Top of Extracted material
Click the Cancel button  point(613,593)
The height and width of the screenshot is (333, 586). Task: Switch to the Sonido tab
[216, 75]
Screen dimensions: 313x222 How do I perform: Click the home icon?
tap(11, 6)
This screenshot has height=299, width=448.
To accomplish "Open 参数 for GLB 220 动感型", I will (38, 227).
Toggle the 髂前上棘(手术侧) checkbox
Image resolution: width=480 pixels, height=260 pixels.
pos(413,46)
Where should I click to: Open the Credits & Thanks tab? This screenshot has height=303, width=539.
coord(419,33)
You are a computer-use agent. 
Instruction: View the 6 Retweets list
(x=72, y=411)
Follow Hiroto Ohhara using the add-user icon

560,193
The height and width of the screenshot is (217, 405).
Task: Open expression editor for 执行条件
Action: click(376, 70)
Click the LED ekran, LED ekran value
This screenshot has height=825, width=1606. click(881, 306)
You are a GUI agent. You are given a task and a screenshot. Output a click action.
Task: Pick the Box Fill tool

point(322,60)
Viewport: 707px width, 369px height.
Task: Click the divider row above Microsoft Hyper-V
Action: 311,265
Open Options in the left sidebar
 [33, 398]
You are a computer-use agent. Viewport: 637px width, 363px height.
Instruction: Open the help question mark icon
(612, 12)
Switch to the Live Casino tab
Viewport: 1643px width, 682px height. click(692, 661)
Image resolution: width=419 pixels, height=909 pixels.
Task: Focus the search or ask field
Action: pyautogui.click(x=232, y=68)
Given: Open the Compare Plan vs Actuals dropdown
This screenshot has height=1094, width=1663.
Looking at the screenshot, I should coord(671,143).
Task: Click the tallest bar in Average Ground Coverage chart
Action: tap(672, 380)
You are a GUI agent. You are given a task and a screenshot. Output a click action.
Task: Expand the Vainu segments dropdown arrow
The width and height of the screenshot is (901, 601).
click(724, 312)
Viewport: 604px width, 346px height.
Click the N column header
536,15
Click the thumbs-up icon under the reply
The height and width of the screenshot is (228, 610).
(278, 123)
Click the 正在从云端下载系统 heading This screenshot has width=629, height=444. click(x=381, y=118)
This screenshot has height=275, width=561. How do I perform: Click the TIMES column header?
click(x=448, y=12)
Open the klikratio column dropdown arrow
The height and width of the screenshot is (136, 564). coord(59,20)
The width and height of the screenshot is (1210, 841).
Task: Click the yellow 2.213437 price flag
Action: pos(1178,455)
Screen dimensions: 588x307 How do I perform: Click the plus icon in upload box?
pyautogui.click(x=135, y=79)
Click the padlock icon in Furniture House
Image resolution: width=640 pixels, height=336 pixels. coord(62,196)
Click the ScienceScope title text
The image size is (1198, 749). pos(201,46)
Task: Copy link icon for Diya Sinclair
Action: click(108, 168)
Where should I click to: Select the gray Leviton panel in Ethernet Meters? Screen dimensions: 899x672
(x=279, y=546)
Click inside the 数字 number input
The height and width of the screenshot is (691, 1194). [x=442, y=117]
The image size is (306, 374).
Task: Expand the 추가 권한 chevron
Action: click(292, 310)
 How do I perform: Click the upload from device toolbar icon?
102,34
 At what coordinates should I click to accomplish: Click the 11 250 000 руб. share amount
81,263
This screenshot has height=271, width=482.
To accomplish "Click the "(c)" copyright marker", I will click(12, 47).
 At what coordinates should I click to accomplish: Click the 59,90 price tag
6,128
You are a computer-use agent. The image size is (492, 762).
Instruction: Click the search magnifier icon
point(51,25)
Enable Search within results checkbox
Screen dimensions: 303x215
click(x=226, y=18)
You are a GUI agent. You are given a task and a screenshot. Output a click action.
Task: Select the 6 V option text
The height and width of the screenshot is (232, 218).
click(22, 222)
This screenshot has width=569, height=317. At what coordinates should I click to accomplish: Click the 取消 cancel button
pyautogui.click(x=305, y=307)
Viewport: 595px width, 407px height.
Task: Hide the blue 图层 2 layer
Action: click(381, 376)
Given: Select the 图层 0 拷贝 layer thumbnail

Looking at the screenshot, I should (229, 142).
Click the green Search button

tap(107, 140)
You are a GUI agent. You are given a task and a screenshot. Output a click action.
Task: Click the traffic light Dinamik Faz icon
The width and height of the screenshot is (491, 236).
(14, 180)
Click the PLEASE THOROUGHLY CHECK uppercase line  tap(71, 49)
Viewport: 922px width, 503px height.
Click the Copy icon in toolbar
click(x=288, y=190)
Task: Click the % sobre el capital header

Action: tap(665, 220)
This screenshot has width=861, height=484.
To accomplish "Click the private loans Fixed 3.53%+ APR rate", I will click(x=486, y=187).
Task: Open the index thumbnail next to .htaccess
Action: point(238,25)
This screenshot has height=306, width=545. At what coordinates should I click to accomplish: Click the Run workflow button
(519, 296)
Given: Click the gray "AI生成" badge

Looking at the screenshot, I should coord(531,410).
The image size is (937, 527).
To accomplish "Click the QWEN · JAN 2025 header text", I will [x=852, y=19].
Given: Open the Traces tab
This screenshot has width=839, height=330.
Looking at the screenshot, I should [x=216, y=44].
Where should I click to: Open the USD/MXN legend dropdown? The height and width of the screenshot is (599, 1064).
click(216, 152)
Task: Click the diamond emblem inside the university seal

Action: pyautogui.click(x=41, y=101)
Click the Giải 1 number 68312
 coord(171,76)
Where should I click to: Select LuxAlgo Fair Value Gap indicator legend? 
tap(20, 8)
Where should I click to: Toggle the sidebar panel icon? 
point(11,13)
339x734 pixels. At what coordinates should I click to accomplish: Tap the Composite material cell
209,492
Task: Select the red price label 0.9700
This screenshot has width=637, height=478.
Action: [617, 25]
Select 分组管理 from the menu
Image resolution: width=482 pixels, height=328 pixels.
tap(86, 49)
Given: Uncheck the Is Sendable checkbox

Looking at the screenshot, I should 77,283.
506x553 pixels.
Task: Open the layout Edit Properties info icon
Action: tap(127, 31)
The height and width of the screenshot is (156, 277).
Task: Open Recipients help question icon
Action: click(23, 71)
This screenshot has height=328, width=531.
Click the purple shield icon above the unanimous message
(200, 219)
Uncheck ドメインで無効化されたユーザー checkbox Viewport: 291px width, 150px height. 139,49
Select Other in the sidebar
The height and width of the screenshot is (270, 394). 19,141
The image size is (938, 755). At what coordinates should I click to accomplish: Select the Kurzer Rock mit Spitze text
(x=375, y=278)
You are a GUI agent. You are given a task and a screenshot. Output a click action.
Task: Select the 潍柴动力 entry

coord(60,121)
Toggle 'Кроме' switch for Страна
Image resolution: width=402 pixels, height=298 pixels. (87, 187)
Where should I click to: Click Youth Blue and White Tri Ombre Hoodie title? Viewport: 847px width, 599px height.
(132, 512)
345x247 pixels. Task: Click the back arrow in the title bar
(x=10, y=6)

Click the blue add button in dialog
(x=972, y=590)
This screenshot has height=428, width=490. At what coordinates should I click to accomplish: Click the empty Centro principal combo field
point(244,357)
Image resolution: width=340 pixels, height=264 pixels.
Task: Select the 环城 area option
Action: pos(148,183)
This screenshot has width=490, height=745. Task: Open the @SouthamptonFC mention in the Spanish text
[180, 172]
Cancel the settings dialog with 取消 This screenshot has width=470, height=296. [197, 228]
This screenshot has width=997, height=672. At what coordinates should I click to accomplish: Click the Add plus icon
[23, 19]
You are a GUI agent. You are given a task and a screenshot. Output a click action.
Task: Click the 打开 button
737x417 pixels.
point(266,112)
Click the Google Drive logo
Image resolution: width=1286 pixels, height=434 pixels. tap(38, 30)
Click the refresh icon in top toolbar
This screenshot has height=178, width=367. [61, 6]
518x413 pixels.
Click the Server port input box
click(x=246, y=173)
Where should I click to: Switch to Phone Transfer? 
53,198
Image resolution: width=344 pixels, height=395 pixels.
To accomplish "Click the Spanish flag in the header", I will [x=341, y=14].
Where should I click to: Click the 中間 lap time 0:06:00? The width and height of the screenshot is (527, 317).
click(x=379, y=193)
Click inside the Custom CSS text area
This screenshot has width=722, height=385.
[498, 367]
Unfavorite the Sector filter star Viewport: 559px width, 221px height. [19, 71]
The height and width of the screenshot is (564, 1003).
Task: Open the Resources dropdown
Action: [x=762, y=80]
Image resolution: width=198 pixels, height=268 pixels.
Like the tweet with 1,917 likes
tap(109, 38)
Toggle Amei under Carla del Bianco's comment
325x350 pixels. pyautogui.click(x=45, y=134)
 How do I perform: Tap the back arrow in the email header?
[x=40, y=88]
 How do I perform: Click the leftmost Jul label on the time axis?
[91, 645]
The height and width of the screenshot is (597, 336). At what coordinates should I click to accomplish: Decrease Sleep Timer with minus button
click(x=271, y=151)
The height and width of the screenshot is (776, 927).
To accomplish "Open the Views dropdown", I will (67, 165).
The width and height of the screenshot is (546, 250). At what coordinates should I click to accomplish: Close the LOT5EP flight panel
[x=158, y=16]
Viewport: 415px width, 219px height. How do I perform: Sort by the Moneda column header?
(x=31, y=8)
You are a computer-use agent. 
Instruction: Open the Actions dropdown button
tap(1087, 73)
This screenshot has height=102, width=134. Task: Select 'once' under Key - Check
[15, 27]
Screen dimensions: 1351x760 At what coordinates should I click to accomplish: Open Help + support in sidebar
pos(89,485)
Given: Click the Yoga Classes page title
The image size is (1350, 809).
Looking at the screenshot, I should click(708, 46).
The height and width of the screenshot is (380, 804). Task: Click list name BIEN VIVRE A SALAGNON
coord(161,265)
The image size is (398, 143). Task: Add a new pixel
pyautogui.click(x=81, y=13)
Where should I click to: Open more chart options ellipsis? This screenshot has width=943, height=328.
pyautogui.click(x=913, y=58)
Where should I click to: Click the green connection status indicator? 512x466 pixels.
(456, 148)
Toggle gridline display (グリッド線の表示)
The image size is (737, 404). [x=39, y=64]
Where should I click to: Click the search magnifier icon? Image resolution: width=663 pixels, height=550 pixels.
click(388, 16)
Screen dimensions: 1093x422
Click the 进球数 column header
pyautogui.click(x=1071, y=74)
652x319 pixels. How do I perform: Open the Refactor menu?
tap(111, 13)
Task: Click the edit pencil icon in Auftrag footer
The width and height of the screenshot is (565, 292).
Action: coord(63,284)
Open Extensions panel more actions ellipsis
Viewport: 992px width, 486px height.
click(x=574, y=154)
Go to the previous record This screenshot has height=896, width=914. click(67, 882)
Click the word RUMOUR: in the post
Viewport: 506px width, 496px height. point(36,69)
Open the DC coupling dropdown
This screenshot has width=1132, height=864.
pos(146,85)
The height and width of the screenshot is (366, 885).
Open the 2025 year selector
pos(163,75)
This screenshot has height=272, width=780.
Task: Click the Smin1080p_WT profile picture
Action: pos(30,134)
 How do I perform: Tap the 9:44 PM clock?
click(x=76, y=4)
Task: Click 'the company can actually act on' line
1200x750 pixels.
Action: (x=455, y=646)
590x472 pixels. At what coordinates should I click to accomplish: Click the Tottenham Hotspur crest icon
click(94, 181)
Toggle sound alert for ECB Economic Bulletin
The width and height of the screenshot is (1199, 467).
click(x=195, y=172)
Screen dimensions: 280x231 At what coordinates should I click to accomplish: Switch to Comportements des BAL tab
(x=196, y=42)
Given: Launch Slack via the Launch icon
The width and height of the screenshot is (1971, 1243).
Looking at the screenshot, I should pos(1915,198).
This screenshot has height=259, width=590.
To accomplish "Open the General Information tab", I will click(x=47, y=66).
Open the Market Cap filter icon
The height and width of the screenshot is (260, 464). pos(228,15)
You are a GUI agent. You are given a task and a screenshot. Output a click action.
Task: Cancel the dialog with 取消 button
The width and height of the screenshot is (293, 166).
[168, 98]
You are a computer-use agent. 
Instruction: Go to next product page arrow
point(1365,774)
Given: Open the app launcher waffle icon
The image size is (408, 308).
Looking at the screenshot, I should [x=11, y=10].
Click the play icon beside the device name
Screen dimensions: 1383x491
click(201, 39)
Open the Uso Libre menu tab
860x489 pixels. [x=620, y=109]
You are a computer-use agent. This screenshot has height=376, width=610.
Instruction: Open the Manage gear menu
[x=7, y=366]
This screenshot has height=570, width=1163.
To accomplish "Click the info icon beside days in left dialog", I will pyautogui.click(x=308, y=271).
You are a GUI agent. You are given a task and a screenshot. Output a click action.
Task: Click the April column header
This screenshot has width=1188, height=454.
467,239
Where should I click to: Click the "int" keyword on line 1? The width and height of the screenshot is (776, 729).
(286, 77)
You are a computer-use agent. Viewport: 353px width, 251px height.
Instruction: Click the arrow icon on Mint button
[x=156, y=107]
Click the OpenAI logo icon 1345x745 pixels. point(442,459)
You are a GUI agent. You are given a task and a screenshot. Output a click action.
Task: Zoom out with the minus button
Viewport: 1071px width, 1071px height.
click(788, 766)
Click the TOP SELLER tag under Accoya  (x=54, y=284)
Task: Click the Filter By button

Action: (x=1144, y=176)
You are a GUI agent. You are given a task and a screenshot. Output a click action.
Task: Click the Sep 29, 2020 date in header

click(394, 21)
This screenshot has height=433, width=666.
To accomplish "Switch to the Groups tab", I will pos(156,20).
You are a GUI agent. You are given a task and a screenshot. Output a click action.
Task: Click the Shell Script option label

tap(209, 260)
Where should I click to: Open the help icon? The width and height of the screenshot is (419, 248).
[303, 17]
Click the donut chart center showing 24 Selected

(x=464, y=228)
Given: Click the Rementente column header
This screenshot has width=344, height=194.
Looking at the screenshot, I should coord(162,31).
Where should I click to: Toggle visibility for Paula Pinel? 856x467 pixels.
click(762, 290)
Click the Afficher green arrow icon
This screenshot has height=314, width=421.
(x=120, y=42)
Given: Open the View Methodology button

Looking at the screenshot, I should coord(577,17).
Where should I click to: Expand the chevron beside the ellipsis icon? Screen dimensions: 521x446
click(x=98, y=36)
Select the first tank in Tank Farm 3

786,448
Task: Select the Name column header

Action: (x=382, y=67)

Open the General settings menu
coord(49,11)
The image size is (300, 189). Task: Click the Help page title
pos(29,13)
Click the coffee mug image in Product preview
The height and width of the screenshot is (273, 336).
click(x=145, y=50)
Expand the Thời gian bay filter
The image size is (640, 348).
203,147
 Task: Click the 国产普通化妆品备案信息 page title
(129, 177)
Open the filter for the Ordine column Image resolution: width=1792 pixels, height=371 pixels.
Bottom of Extracted material
* [Task brief]
Word search in the records above: please count the lines holding "computer" and state the count alone.

* [Completed exercise]
7